Tout au long de l'année 1998, les administrations battent le rappel: il y a un nouveau round à négocier d'ici l'automne 1999, Mesdames les entreprises, dites ce que vous voulez que les administrations négocient pour vous!
Silence radio.
Re-rappel et re-silence.
Les entreprises n'ont pas l'air de considérer que l'OMC les concerne: les courriers de la CGEM et des chambres de commerce laissent de marbre les membres de ces deux organisations professionnelles. Arrive 1999, il y a urgence. Le Ministère du Commerce et de l'Industrie bat encore une fois le rappel. A nouveau le quasi-silence.

Politique de l'autruche


Le Ministère invente une formule: il propose de créer une association avec la CGEM et la Fédération des Chambres de Commerce, d'Industrie et de Services. Elle sera responsable de collecter des indications sur ce que veulent les entreprises. Mieux, elle tiendra une rencontre publique le 10 mars prochain.

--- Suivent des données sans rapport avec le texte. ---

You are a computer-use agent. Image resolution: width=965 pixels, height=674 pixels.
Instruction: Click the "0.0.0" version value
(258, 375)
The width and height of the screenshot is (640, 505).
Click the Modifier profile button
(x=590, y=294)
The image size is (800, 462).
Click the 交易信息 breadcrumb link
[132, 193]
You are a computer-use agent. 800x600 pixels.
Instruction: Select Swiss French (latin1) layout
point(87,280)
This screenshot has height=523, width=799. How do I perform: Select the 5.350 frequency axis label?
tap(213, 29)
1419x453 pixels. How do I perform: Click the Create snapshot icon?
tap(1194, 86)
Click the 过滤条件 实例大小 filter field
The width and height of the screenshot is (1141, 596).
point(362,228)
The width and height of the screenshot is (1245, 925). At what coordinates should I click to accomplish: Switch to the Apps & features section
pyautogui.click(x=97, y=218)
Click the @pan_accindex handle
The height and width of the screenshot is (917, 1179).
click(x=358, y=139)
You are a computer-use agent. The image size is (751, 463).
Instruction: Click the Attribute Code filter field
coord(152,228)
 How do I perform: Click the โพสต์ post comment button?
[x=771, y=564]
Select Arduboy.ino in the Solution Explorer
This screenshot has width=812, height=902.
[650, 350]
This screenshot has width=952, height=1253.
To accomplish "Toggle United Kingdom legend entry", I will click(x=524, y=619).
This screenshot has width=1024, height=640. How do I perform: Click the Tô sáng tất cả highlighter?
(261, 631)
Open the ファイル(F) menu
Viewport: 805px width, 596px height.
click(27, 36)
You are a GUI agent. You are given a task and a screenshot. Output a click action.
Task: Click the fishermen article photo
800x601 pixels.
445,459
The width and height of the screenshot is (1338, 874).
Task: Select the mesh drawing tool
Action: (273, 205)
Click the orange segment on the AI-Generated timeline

Mais le temps est maintenant très court pour chercher dans les banques, les assurances, les producteurs d'allumettes, de boîtes de conserve et autres films publicitaires... ce qui dans l'accord de Marrakech devrait être revu et corrigé pour permettre de lancer la production marocaine dans un monde global.
Pourtant, il n'y a pas à tergiverser: une partie des entreprises marocaines jouent leur peau dans cette affaire. L'accord de Marrakech, qui montrait d'une manière si claire la volonté politique du Maroc d'entrer dans le monde contemporain, est en réalité un processus.
Avec ou sans les entreprises marocaines, il va continuer d'avancer. Les entreprises ont plus qu'intérêt à mettre à niveau leur propre information. Elles n'ont pas l'excuse de l'ignorance: l'information est disponible. Le gouvernement joue même le jeu jusqu'à multiplier les canaux de diffusion.
La sanction de la politique de l'autruche sera évidement commerciale pour les entreprises et pour le Maroc. Mais cela va plus loin.
Mieux ou pire, autant d'irresponsabilité publiquement affichée donnera des arguments à ceux qui voudraient, au nom d'un socialisme désuet, dénier aux entreprises le droit à l'initiative.